Emerging Asia collectively reported an annual average growth rate of almost 12 per cent over the last decade. Increasing risk awareness, a rising middle-income class, urbanisation and market liberalisation have all contributed, she adds.

Total premiums increased by an average real rate of 4.1 per cent in Singapore over the past 10 years. It has a sophisticated insurance market with the participation of both domestic and global insurance companies. Supported by the fast expansion of the primary insurance market, reinsurance business also reported robust growth.

Ms Plunkett says that despite the strong growth of insurance in Asia over the past year, insurance penetration remains low in many Asian countries. At the same time, there are still significant insurance protection gaps in terms of death benefits, medical expenses and property coverage. These all point to the significant pent-up demand in the region.

At the same time, a number of factors will continue to support insurance growth. Many Asian emerging markets are planning further urbanisation to support economic growth. This will underpin demand for insurance in sectors like property, construction and motor.

"Fundamentally, Asia still has a vast infrastructure gap. A recent report by the Asia Development Bank suggests Asia will need US$1.7 trillion per year in infrastructure spending to close the gap. Many markets are already gearing up to spend on infrastructure, and the recent One-Belt One-Road initiative championed by China is another example. These various projects will generate significant commercial insurance opportunities for insurers in the region," says Ms Plunkett.

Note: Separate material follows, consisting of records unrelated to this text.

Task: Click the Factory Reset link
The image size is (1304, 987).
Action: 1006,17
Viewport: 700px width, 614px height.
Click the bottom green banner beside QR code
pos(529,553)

Furthermore, many Asian governments are trying to enlist the support of insurance to tackle health, pension and ageing problems. Simply adding more fiscal resources to provide better social security services is now deemed unsustainable. As a result, governments are more receptive to initiatives to encourage the take-up of insurance, including tax and other incentives. This is opening up more opportunities for insurers to participate in the provision of insurance to cater for societies' health and retirement needs, she adds.

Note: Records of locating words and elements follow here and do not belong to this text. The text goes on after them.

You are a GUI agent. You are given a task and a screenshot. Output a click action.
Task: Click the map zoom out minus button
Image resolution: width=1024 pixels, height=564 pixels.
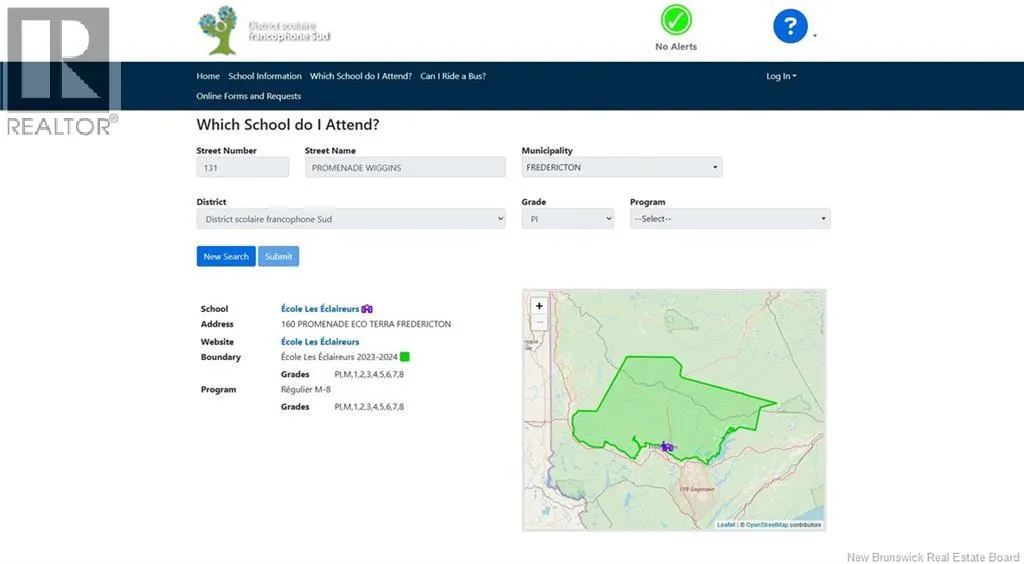click(x=539, y=322)
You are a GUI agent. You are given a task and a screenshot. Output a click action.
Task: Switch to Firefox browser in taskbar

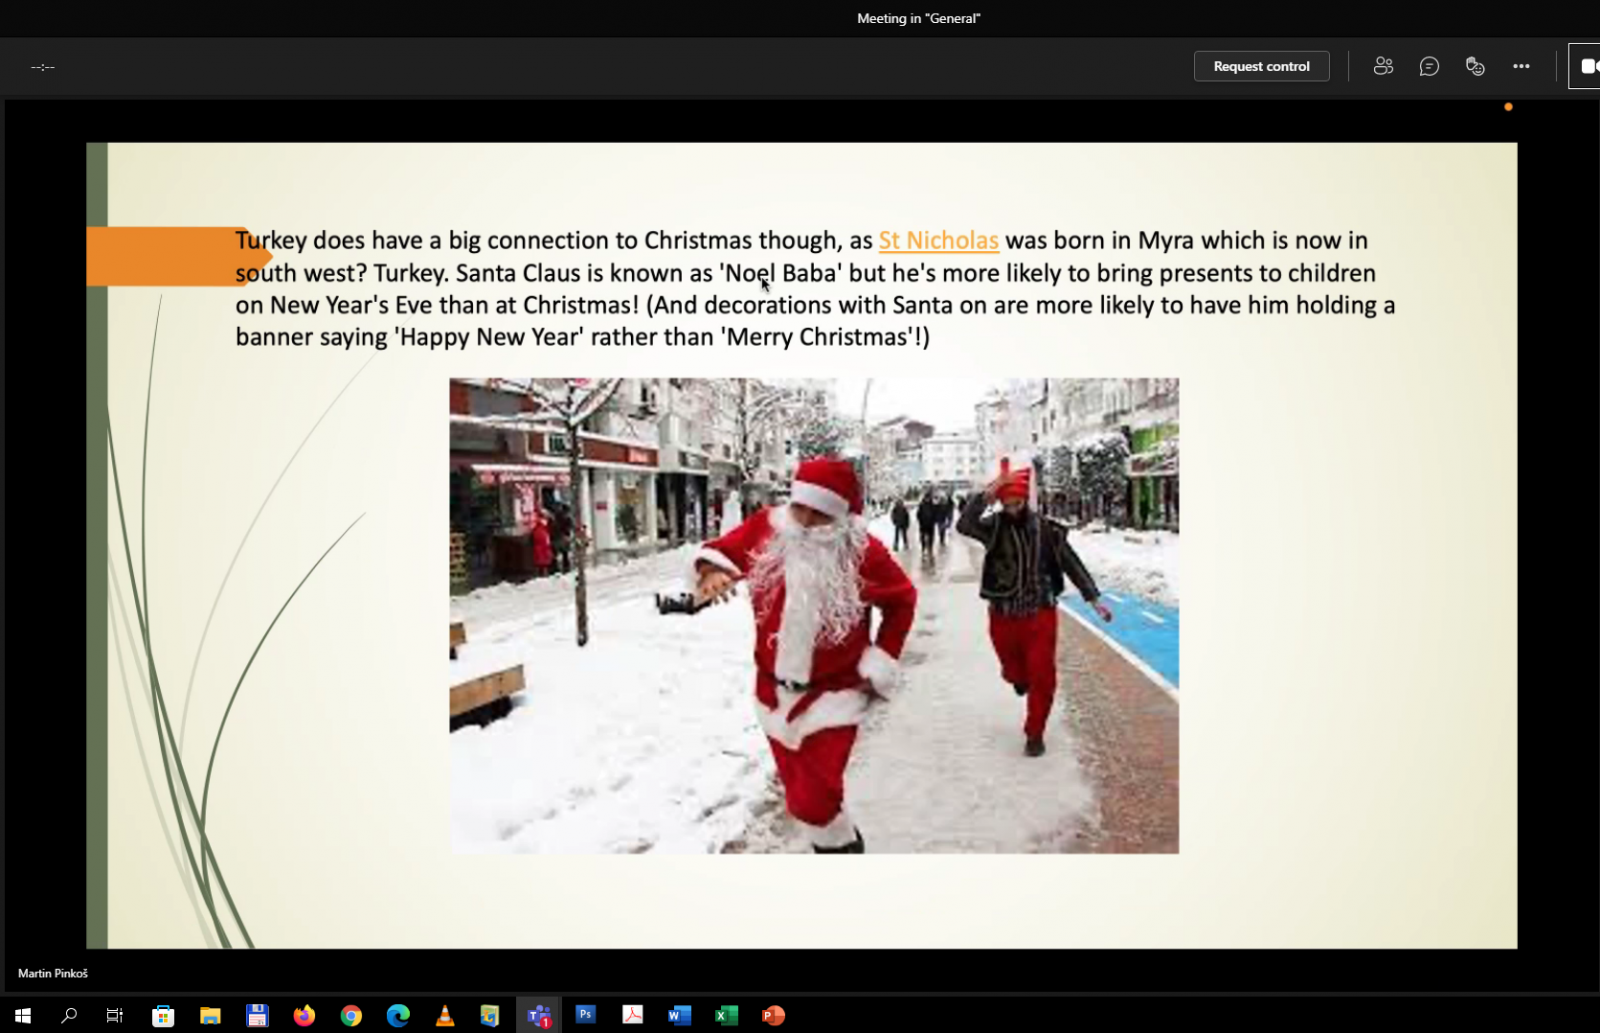point(304,1015)
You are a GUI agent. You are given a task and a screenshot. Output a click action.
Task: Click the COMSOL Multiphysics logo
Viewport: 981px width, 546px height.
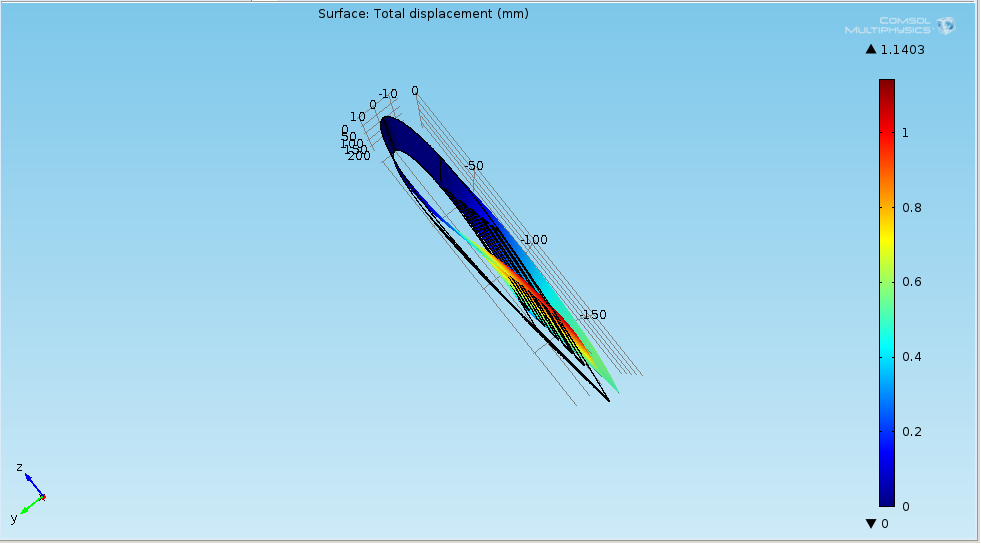899,25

Having been in Asia since 1913, Swiss Re's strength, Ms Plunkett says, lies in being a knowledge leader, understanding generations and societies that are constantly growing and evolving in this region.

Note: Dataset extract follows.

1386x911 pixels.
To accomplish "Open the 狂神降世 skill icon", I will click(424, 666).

"For more than 150 years, Swiss Re has been working towards making the world more resilient. This means that we protect our customers against difficulties and hardships that life inevitability brings. For instance, here in Asia, the region is highly prone to natural disasters and yet most of this region is still grossly under-insured.

"Over the years, we have worked with other insurance companies and governments to help protect their customers and citizens against large natural and man-made disasters. We have made insurance payout to help recovery, rebuild communities and infrastructure during the Japan earthquake and tsunami in 2011, the explosions that happened in Tianjin in 2015, and when typhoons and floods struck countries in the region such as China, India and the South-east Asia countries, or even when an earthquake happens in Indonesia," says Ms Plunkett.

In Singapore, Swiss Re has close to 280 employees from 24 different nationalities. "For many of us, this is one of the most vibrant and liveable cities in the world. And for our business, we will continue to be here - to grow with Singapore and the region, supporting the expansion and resilience of the economies in Asia," adds Ms Plunkett.